Here's the real reason: this dev is an jerk who thinks postgres users get too much sleep.
My experience on 8.4, within the last 3 years: a query that is run hundreds of times per second with an average run time in milliseconds and a max query time of .3 seconds suddenly starts taking 100 to 1000 times as long to run. Six hours of debugging later starting at 3 in the morning when systems started failing, we figured out that some magic in the query planner had tripped over and changed the query plan to something that is at least two orders of magnitude worse. No indices have changed. No schemas have changed. Data grows by maybe 30k rows per day which is very reasonable given table sizes and the 128GB of ram dedicated to pg.
Of course, there's no way to specify the query plan. Instead, we ended up fucking with configs until the query plan swapped back.
That's why people like locking query plans. Not necessarily to control the best case, but to control the average / worst case.

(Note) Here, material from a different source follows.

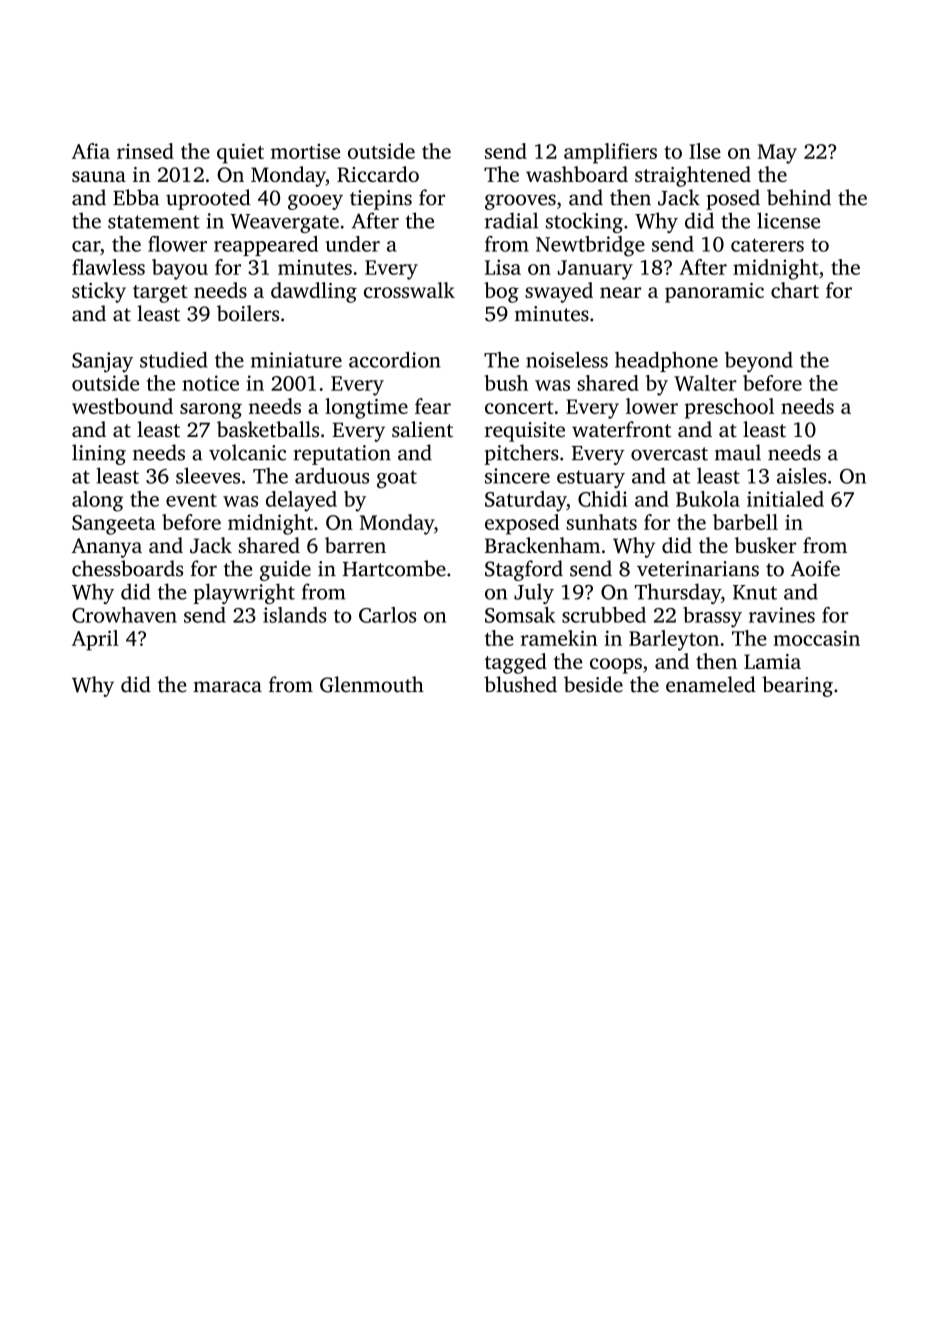 This screenshot has width=940, height=1333. What do you see at coordinates (95, 640) in the screenshot?
I see `April` at bounding box center [95, 640].
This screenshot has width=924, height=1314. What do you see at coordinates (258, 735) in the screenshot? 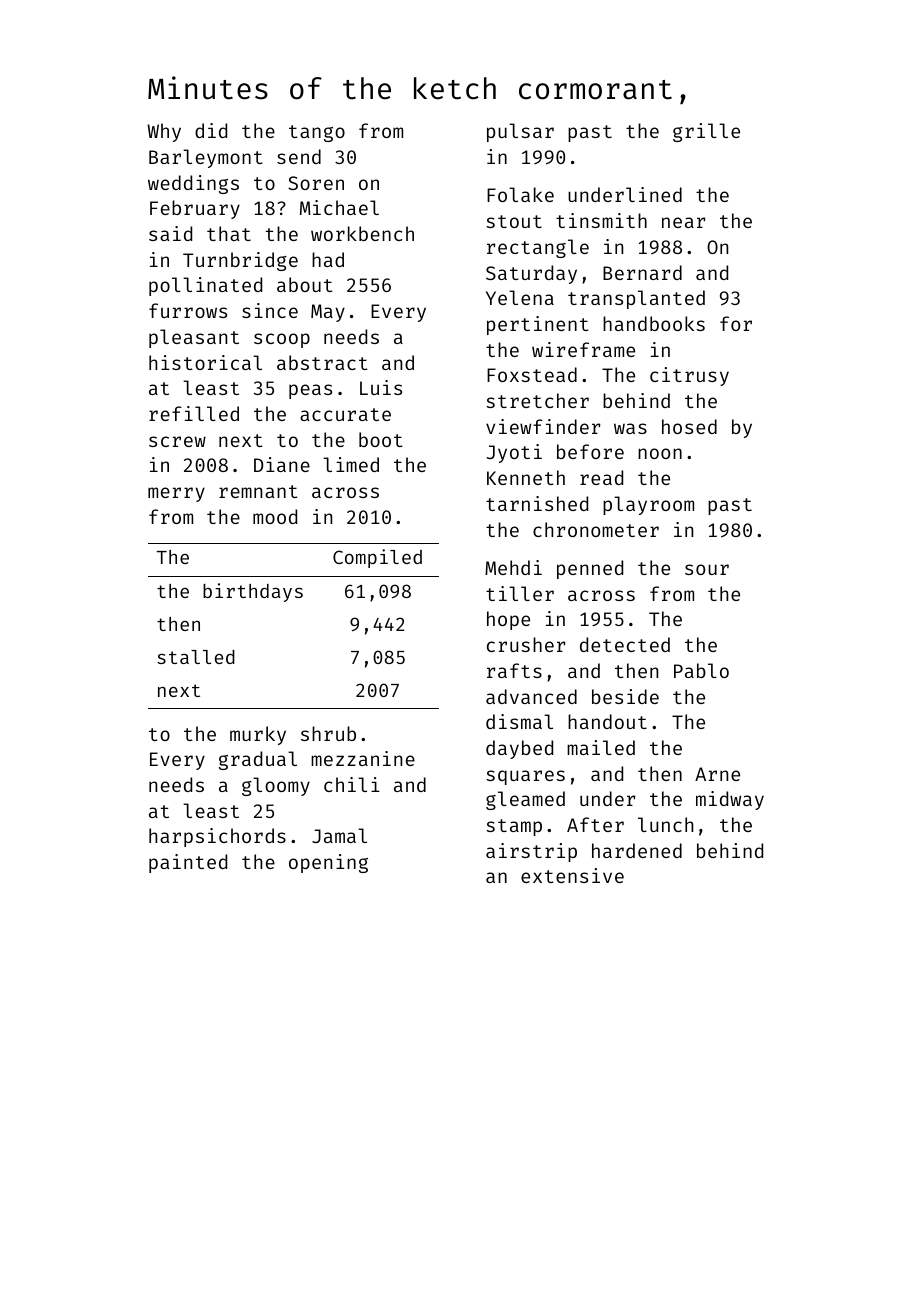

> That's why people like locking query plans. Not necessarily to control the best case, but to control the average / worst case.
This. I've had exactly the same experience as you.
Nobody wants to put hints in the query plan. But when your web site is down because one day the freakin' query planner decided all by itself that it was time for a change and some of your worst case queries are taking 2 minutes to return I don't want to be fudging about with statistics trying to understand the internal mind of the planner to convince it to return to sanity. I just want to make it do a plan that I know won't lose me my job.
The kind of attitude in this article reminds me - sadly - of the BS that used to come from the MySQL devs. "No you don't need transactions! Your system is broken if it uses transactions!". Of course it was BS and the minute they supported transactions they were all over how good it was.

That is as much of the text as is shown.